Thanks for your E-mail and your interest in STIHL products.
All STIHL products now use a 50:1 mixture of gasoline and 2-cycle, air
cooled engine oil. This is one gallon of 89 or higher octane gas mixed
with 2.6 ounces of a name brand, 2-cycle, air cooled engine oil.
Please know that ALL of our oils are designed to be used with a 50:1
mixture. Mixing too much oil in the gasoline can cause its own set of
problems. It can cause a buildup of carbon on the piston and rings that
can build up, break off and score a piston or it could cause the rings
to stick which can lead to a lose of compression.
I could not recommend using any mixture other than 50:1.
I hope this helps and if I can be of any further assistance, please let
me know.
Sincerely,
Mark O'Briant
STIHL Technical Advisor:greenchainsaw:

thanx for your thoughts in advance


----------



## forestryworks (Jul 15, 2010)

you answered your own question.


----------



## Anthony_Va. (Jul 15, 2010)

Lol, yes it's been beat to death. 

I use 50:1 also.

But 40:1 won't hurt them. I do think 40:1 will make a little more buildup in the cylinder so I juststick to what the manual says.

Just don't do the Amsoil 100:1 thing.


----------



## o8f150 (Jul 15, 2010)

i just put in the middle i run 45:1 with 93 octane


----------



## dh1984 (Jul 15, 2010)

i use to run 40to1 in my saw with 93 with out any problems.but make sure you can find a gas station that sell the pure gas with no ethenal in thier gas


----------



## komatsuvarna (Jul 15, 2010)

DooMSaw said:


> Hey all got a question for ya....
> 
> im sure its been beat to death but anyhow here goes....
> 
> ...



:taped: :help: :help: :help:  opcorn:


----------



## NORMZILLA44 (Jul 16, 2010)

Ive been running 50:1 since 32:1 was fazed out, and never had one problem.

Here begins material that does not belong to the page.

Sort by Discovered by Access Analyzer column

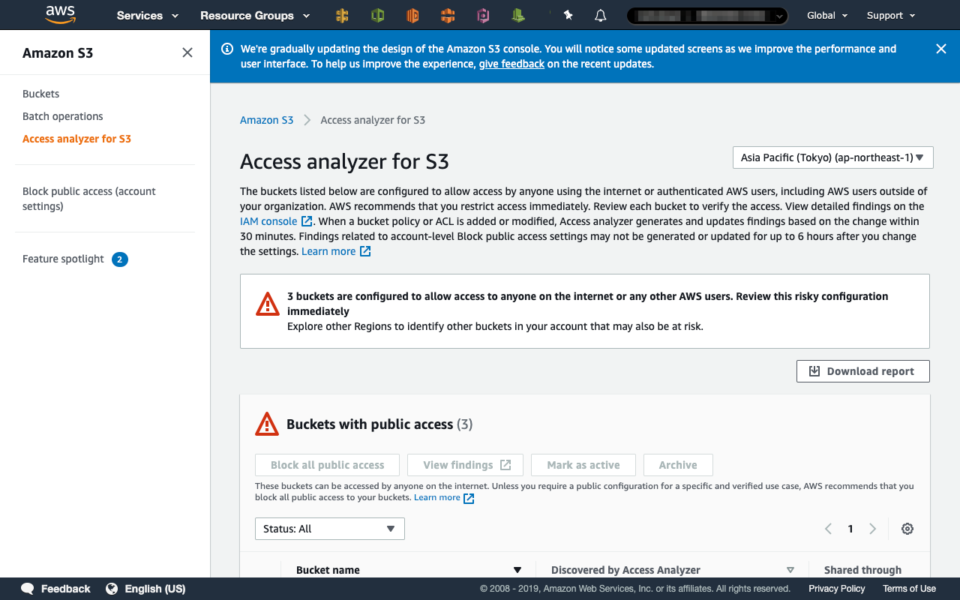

Ive run em in pretty hot conditions too. My saw shop says all there classes, for stihl, husky, and echo say that they have had the least problems with the chevron supreme, because as mentioned earlier the gas is very important!!!!!!!!!!!!!!! Found out about the chevron thing recently, and the funny thing is I have run it exclusively for years only beacause I have one gas card. Guess I was lucky that I was running what was prefered without knowing LOL! But I can tell you alot of guys around me run alot of different gases, and my saw shop rebuilds tons of carbs, and replaces many fuel lines. I run chevron with stihl 50:1 Nothing else ever! I have never seized blown up or had any problems with this combo, and since 1998 when I got a newer 044, and my husky I have only replaced one fuel line on the 44, and one on the husky. Only only one carb kit that was last summer on the 44. Take it easy NORM.................


----------



## mikefunaro (Jul 16, 2010)

SEARCH....at least 5% of all threads concern oil in some capacity. 

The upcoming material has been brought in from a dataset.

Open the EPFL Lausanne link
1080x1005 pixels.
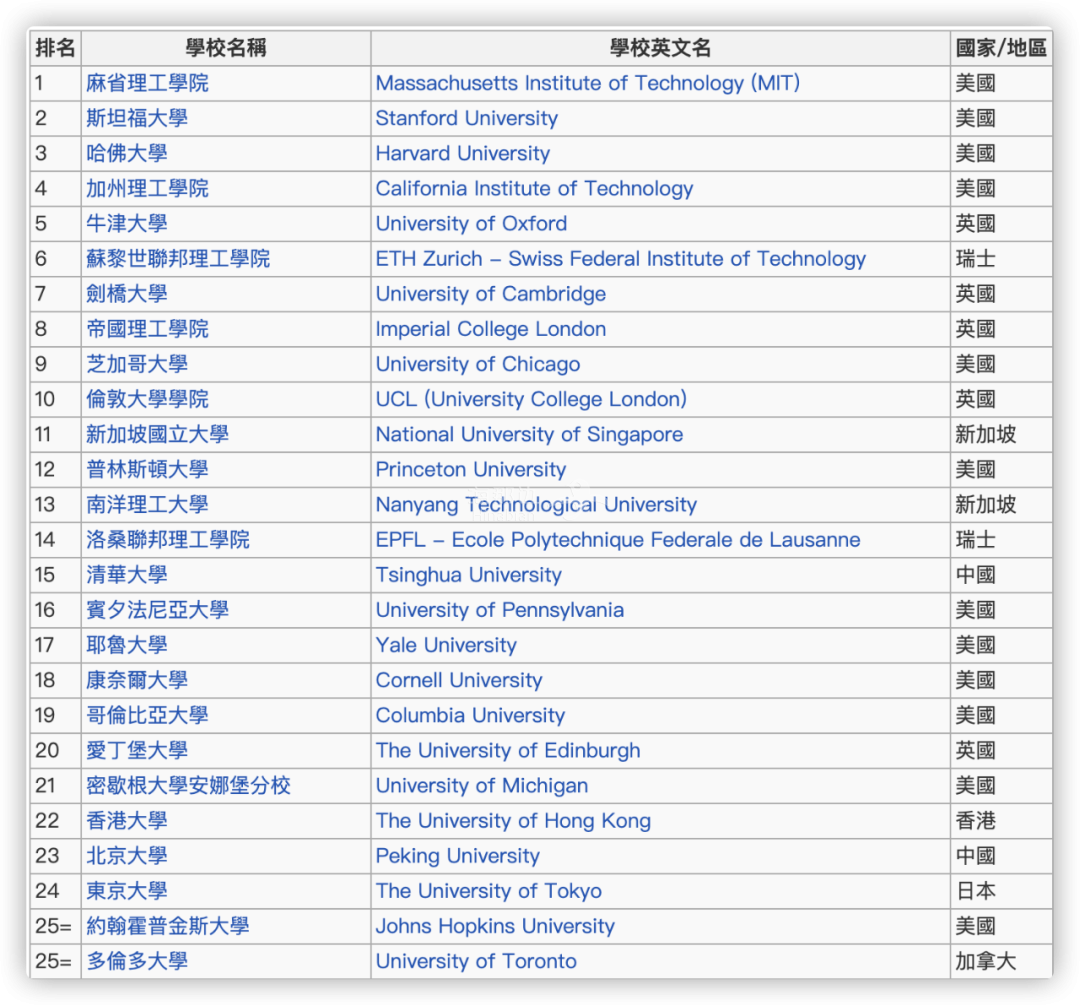617,540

No doubt 50:1 is safe. Running a richer mix may confer greater feeling of protection to some but also has trade-offs.


----------



## 2dogs (Jul 16, 2010)

47.78 to 1. Stihl Ultra blended with fryer oil and STP. Run 83 octane lawnmower gas with nitromethane added. NOS injection really helps at high altitude.

Yep been beat to death. You'd know that if you used the search function.


----------



## Adam_MA (Jul 16, 2010)

50:1 
I'm not a logger, I don't run my saws every day all day long. For me, unless I know I have a big bunch of wood to cut up, I mix my gas/oil in 1 gallon batches. That way it doesn't go bad, and the little Stihl Ultra 2.6oz bottles make it WAY too easy for mixing.


----------



## BIGD4DICE (Nov 10, 2016)

I run my big cc saws on 40:1. My saws are tuned to run a few more rpms and the extra mix helps to keep the saw well lubricated which keeps it at a cooler temp.


----------